#### What the exercise asks
Please turn the data, from its first line through the line containing "The height and", into a numbered list of only those lines, leaving out any blank lines.

#### Data excerpts
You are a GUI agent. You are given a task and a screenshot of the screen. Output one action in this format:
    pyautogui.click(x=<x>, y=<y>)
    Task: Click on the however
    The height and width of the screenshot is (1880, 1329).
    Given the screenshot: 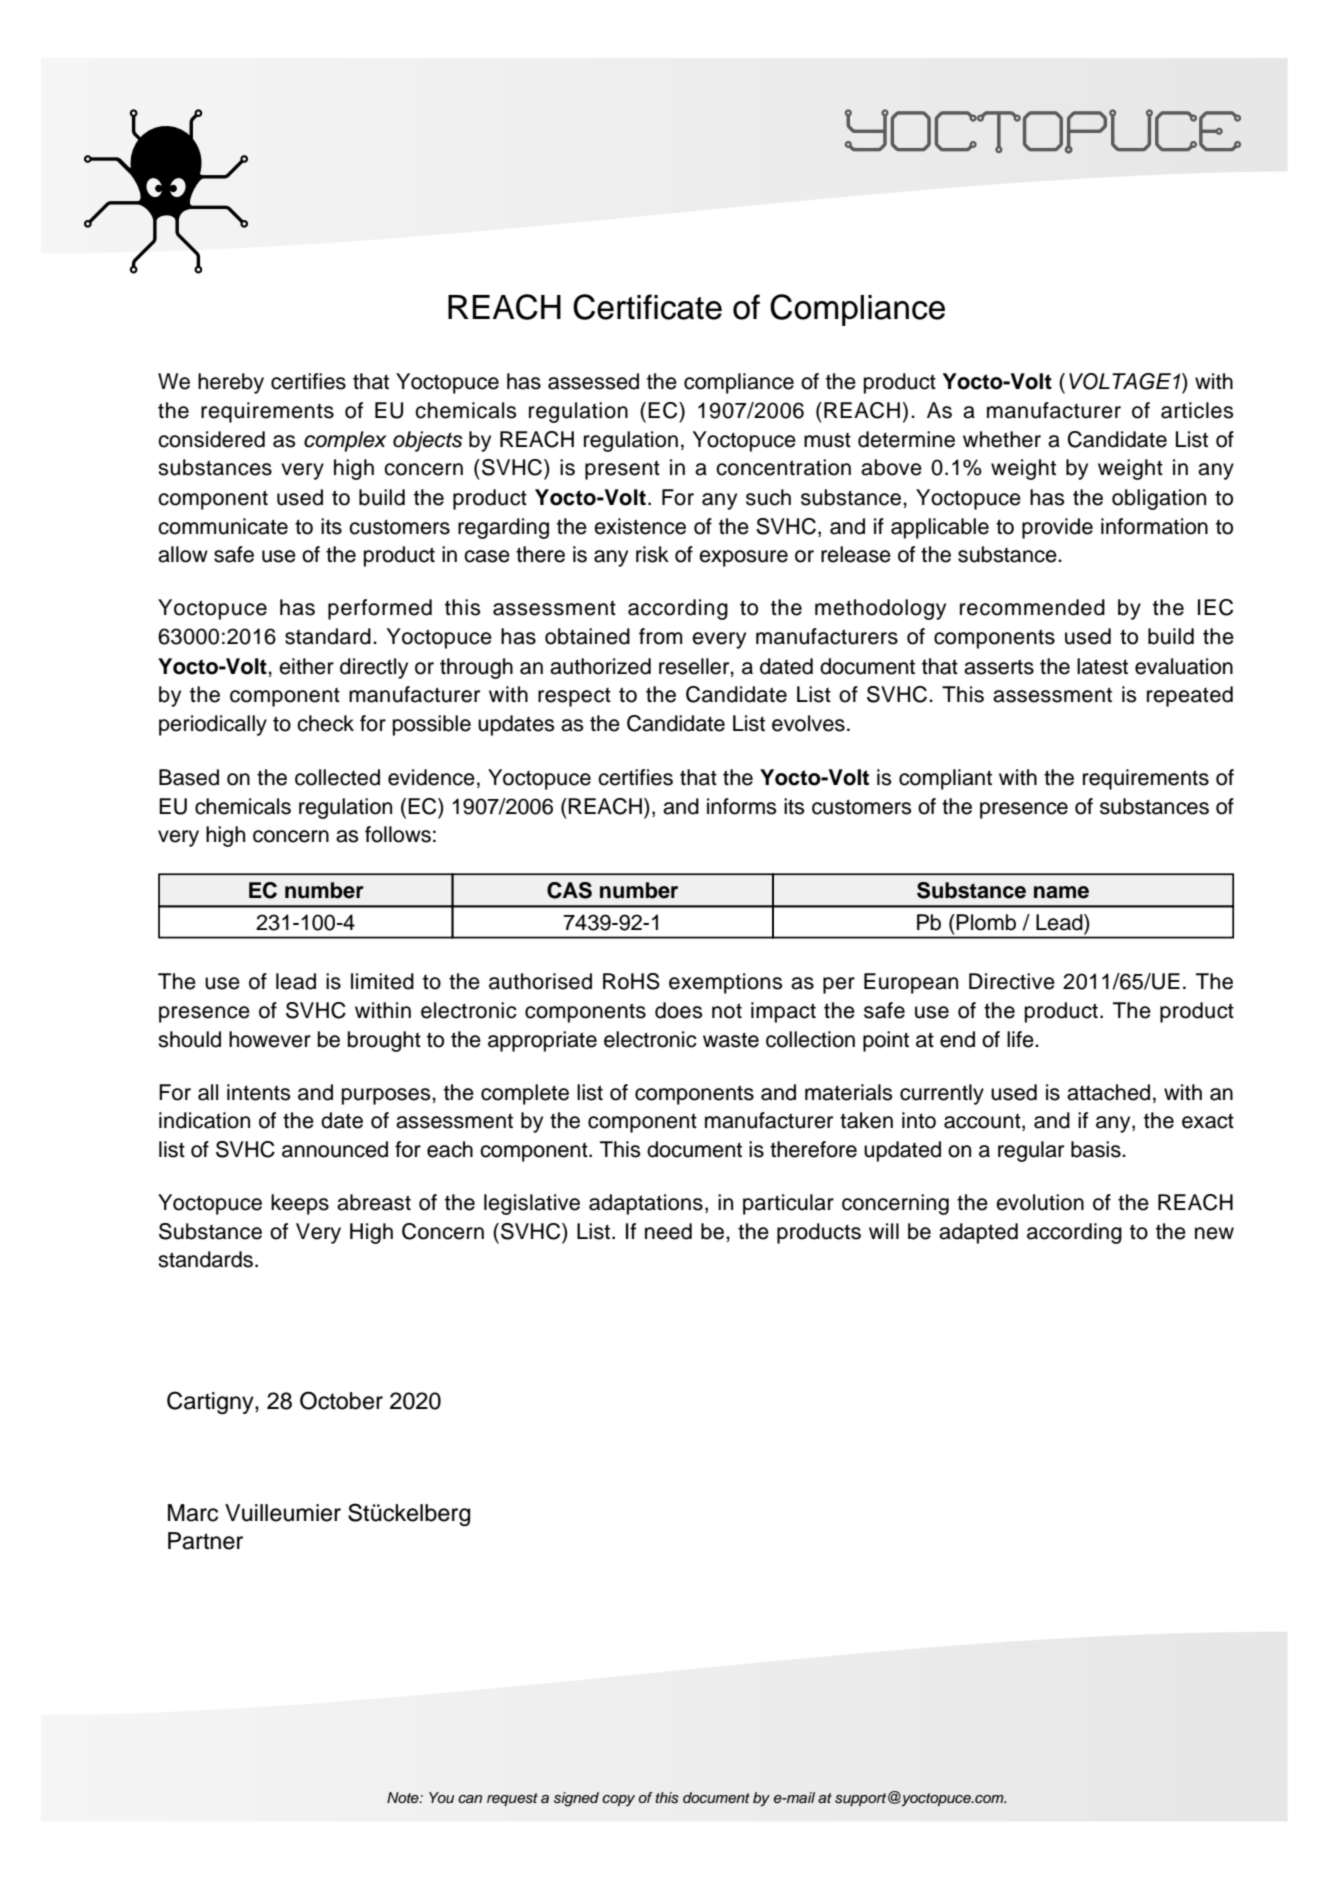 What is the action you would take?
    pyautogui.click(x=270, y=1039)
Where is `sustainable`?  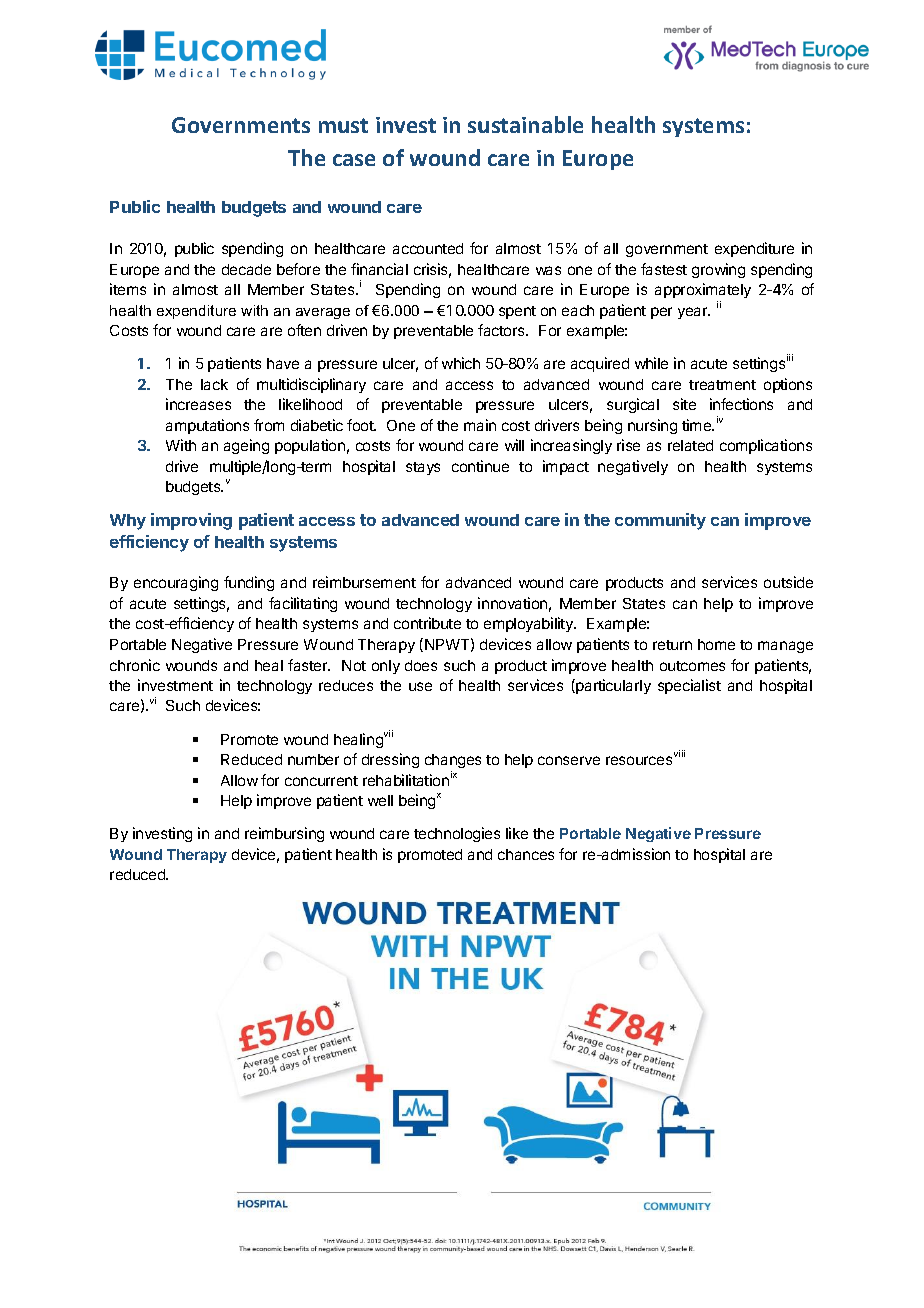 sustainable is located at coordinates (525, 124).
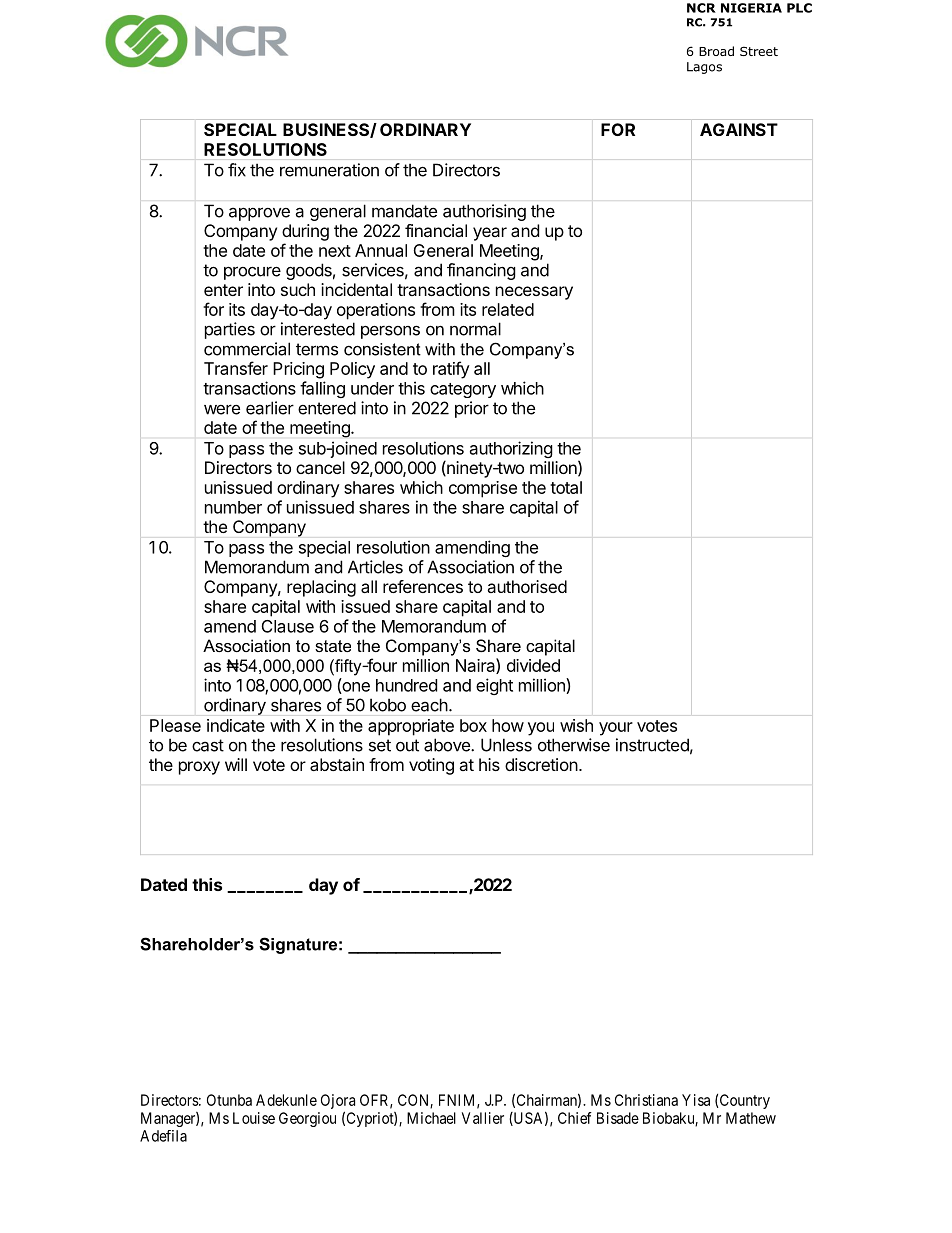  I want to click on authorising, so click(484, 212).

#### The response
1. You are a GUI agent. You are given a task and a screenshot of the screen. Output one action in this format:
2.     pyautogui.click(x=<x>, y=<y>)
3.     Task: Click on the however
4.     The height and width of the screenshot is (1880, 1329).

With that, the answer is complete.